>> Start

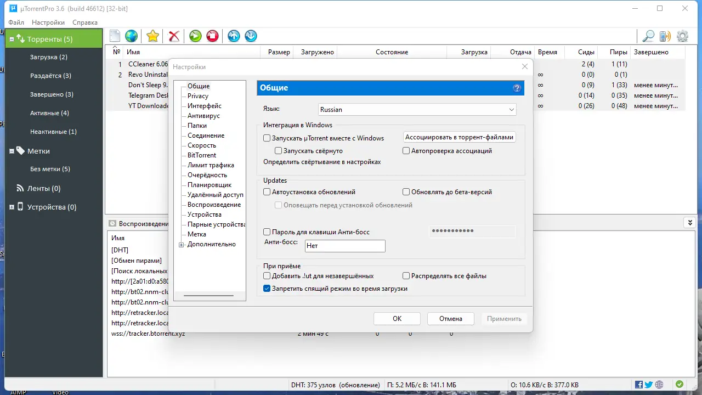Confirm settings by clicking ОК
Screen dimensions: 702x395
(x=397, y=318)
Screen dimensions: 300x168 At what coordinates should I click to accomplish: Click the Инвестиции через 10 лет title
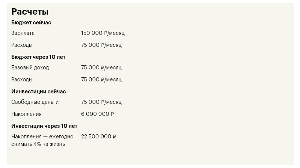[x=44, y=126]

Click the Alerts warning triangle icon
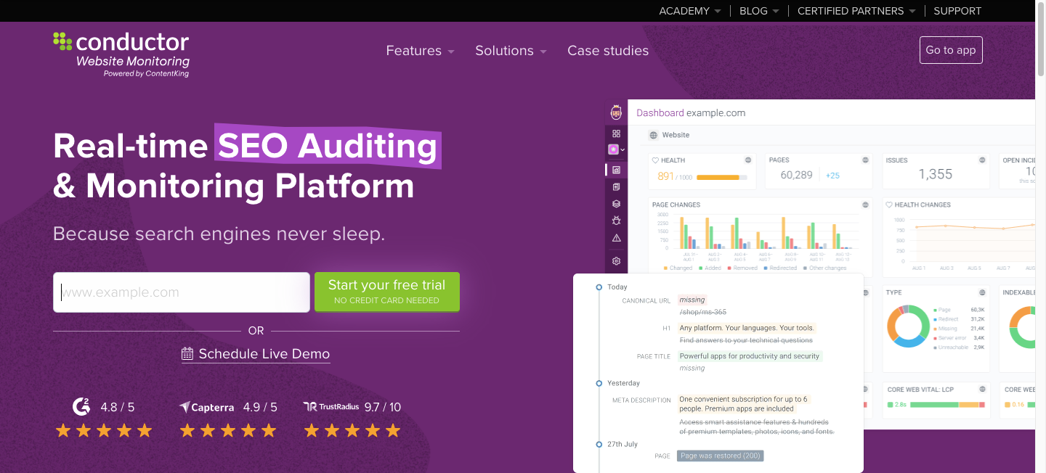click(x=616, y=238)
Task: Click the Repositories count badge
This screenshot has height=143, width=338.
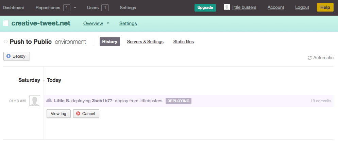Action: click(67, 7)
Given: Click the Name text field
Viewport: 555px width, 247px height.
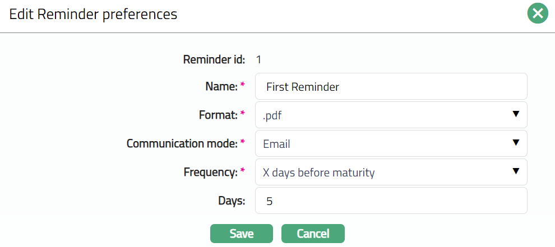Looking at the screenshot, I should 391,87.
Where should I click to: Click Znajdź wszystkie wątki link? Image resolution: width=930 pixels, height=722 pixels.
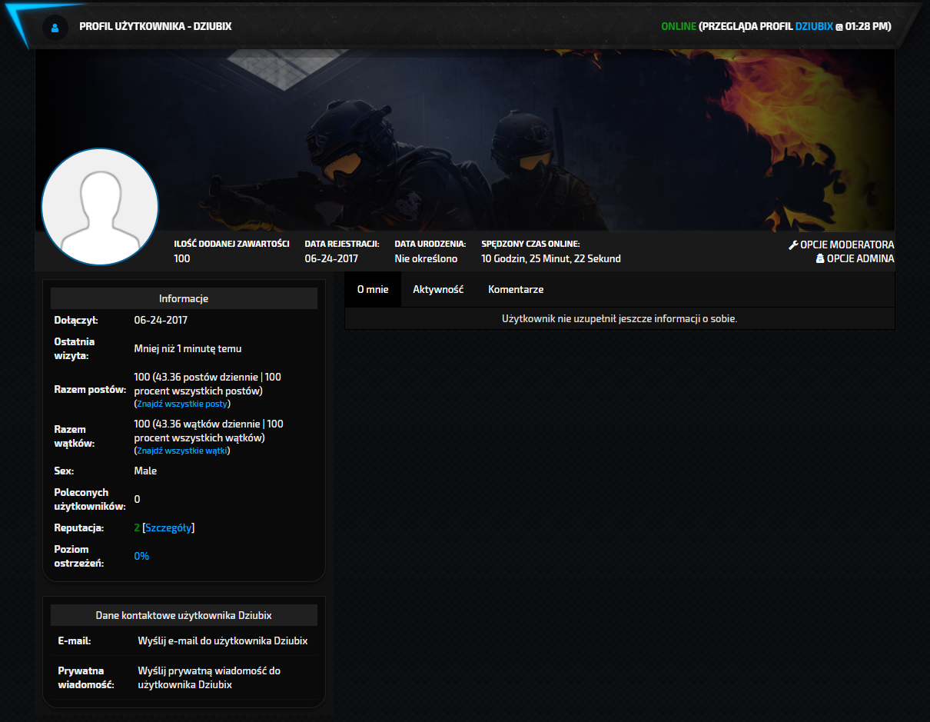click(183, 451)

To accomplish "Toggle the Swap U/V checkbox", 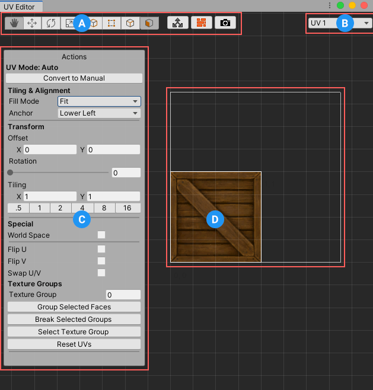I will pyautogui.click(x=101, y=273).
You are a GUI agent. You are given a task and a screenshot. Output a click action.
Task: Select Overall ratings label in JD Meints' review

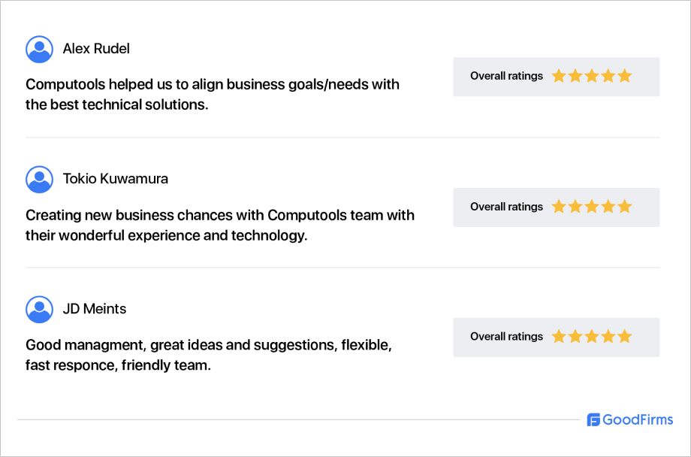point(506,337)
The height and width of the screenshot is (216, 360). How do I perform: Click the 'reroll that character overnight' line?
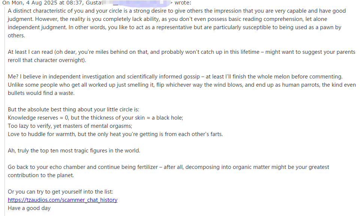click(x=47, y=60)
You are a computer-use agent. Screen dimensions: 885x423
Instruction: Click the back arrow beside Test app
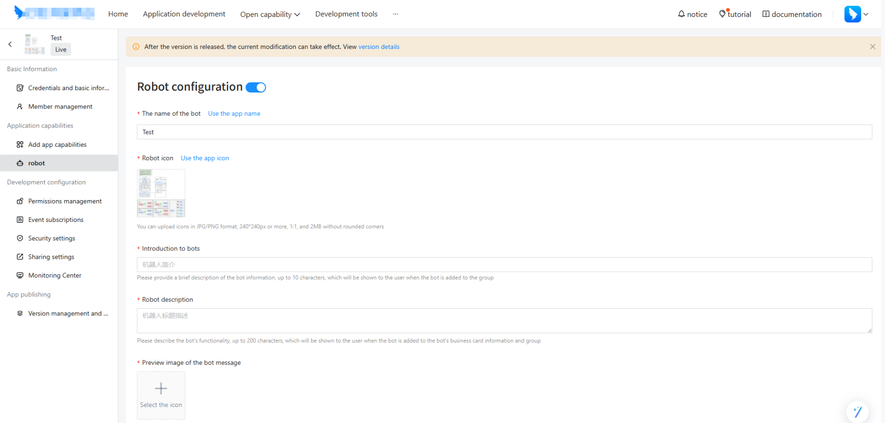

>> End

What this task involves. Please lay out the lines as a Markdown table with the columns "Row" and "Line", starting at the first line and ending at the line that contains "Looking at the screenshot, I should 391,87.". Skip blank lines and leave the pictures out.

Answer to this task.
| Row | Line |
|---|---|
| 1 | Confirm settings by clicking ОК |
| 2 | Screen dimensions: 702x395 |
| 3 | (x=397, y=318) |
| 4 | Screen dimensions: 300x168 At what coordinates should I click to accomplish: Click the Инвестиции через 10 лет title |
| 5 | [x=44, y=126] |
| 6 | Click the Alerts warning triangle icon |
| 7 | click(x=616, y=238) |
| 8 | Task: Click the Repositories count badge |
| 9 | This screenshot has height=143, width=338. |
| 10 | Action: click(67, 7) |
| 11 | Given: Click the Name text field |
| 12 | Viewport: 555px width, 247px height. |
| 13 | Looking at the screenshot, I should 391,87. |